Да, иначе! Иначе потому, что великий человек знает те часы парения и полета, когда душа его трепещет, как "пробудившийся орел"; когда он бежит - и

дикий, и суровый,

И звуков, и смятенья полн,

На берега пустынных волн,

В широкошумные дубровы...

Он знает хорошо те священные часы, когда "шестикрылый Серафим" отверзает ему зрение и слух, так, чтобы он внял - и

<...> неба содроганье,

И горний Ангелов полет,

И гад морских подводный ход,

И дольней лозы прозябанье,

когда обновляется его язык к мудрости, а сердце к огненному пыланию, и дается ему, "исполненному волею Божиею", "глаголом жечь сердца людей".

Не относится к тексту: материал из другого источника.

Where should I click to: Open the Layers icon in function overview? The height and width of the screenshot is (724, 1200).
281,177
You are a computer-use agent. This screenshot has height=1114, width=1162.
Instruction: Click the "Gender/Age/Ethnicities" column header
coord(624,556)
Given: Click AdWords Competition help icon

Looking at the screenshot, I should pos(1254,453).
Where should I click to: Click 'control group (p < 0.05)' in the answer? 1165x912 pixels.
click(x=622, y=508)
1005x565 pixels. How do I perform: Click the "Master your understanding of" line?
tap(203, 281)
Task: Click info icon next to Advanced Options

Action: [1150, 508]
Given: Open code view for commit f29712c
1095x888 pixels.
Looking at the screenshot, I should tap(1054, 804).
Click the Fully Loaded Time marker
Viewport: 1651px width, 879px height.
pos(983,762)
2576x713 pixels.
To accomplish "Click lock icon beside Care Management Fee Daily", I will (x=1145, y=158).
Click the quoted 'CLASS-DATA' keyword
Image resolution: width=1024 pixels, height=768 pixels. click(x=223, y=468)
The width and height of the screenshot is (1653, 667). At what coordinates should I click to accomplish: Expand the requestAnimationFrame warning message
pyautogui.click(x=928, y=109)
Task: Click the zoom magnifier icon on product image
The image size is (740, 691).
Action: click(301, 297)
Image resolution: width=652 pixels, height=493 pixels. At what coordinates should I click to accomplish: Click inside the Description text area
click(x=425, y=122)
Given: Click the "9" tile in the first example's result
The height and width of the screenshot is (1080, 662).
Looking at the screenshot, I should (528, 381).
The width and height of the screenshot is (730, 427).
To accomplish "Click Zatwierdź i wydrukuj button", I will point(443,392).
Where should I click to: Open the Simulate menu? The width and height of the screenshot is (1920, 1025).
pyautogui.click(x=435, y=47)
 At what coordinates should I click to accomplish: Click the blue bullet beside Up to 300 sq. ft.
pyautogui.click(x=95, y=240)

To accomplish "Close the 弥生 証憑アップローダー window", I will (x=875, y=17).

Отсюда его пророческая сила, отсюда божественная окрыленность его творчества... Ибо страсти его знают не только личногрешное кипение, но пламя божественной купины; а душа его знает не только "хладный сон", но и трепетное пробуждение, и то таинственное бодрствование и трезвение при созерцании сокровенной от других сущности вещей, которое дается только Духом Божиим духу человеческому...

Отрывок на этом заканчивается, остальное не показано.